Can physiotherapy help Rectus Abdominis Diastasis following pregnancy?
During pregnancy women undergo a lot of changes! As the baby grow this puts mechanical pressure on the rectus abdominis muscles and many will experience an increase in the inter recti abdominal muscle distance due to thinning of the linea alba. This effect is often caused by the hormonal changes which increase elasticity of the connective tissue. It often occurs in the 2nd-3rd trimesters and unfortunately can continue to increase until pregnancy.
Around 53% of women will experience diastasis of the rectus abdominus (DRAM) muscle directly after pregnancy. Although many women are concerned about how it looks the muscles abdominal wall is important for trunk stability, pelvic stability and posture.
Regular exercise prior to pregnancy appears to reduce your risk and also the size of a DRAM however this is anecdotal evidence and to the best of my knowledge has not be trialed thoroughly yet.
8 studies were included in this review with the participants aged between 18-40 years. There was a total of 366 participants of which 170 were exposed to interventions to reduce the risk of DRAM. All intervention included a form of exercise.
Core strengthening and targeted abdominal wall strengthening were mainly targeted.
Exercises were carried out in isolation s only intervention
Exercises carried out with corset/tubi grip application and/or education
Exercises carried out at different activity levels i.e. delivery/frequency/duration
Effects of exercise of DRAM
This particular review found (after pooling results). For every three pregnant women treated with antenatal exercise one woman would be prevented from developing DRAM
In 2 studies (Hsia and Jones, 2000 and Chiarello et al, 2005) the width decreases during antenatal and post natal periods.
Those who followed a 6 week course of antenatal abdominal exercises had smaller DRAM widths that the non exercising control group. They also saw reduced DRAM widths 48 hours after delivery compared to those in the control group who hadn’t exercised (Charello et al, 2005).
Unfortunately when using the gold standard of a systematic review there was not enough high quality evidence to be able to recommend any firm guidelines
Although studies suggested that exercise was protective and may reduce the risk of developing DRAM further widerning, more robust studies need to be done.
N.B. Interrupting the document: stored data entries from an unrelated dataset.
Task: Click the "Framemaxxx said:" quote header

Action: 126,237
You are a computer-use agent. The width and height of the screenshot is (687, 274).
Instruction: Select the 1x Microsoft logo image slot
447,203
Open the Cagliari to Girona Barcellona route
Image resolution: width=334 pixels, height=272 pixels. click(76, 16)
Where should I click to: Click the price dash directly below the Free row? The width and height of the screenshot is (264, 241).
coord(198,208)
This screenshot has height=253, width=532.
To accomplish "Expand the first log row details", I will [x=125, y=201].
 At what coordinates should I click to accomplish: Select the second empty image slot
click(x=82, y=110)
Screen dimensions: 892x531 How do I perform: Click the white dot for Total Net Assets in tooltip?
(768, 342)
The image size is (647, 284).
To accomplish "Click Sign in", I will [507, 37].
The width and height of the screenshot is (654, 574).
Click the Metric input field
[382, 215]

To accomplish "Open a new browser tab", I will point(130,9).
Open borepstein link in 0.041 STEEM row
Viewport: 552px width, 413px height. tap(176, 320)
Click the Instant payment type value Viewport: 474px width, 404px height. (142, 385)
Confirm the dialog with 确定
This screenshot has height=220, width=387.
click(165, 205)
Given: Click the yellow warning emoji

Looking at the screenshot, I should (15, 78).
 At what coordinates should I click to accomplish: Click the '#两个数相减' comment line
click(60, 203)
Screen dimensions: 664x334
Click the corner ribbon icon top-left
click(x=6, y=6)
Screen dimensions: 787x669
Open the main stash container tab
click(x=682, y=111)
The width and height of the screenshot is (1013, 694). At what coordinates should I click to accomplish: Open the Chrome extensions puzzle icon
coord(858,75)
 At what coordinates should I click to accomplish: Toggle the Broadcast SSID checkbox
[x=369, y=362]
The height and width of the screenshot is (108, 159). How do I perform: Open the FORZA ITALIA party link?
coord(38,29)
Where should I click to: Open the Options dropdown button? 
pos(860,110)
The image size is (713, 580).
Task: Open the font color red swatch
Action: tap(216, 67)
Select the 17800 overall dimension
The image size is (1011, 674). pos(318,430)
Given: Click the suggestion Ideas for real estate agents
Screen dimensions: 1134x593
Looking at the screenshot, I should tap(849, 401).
A possible explanation for why exercise may help could be that as the hormones relax the connective tissue the muscle strengthen helps to reduce mechanical load on the line alba and therefore the more conditioned these muscle are prior to delivery, the better. It is important that exercises focus on the deep abdominal muscle and do not slate the rectus abdominis ( such as sit ups). This is likely to make the problem worse due the way the muscle contracts. (Benjamin et al, 2014)
How can physio help?
While we await larger, robust studies to guide us we continue to treat muscle dysfunctions that we find to help minimise the impact of DRAM.
Proving antenatal guidance ( even within the first trimester to allow the muscles time to strengthen before the mechanical and hormonal pressures are at their greatest.
Anecdotally, we have found providing education on avoiding the activities which put unnecessary strain on the rectus abdomens ( such as sit ups) is important to avoid DRAM.
Exercises that focus on the the transverses abdominis ( with care not to over activate the rectis abdominis).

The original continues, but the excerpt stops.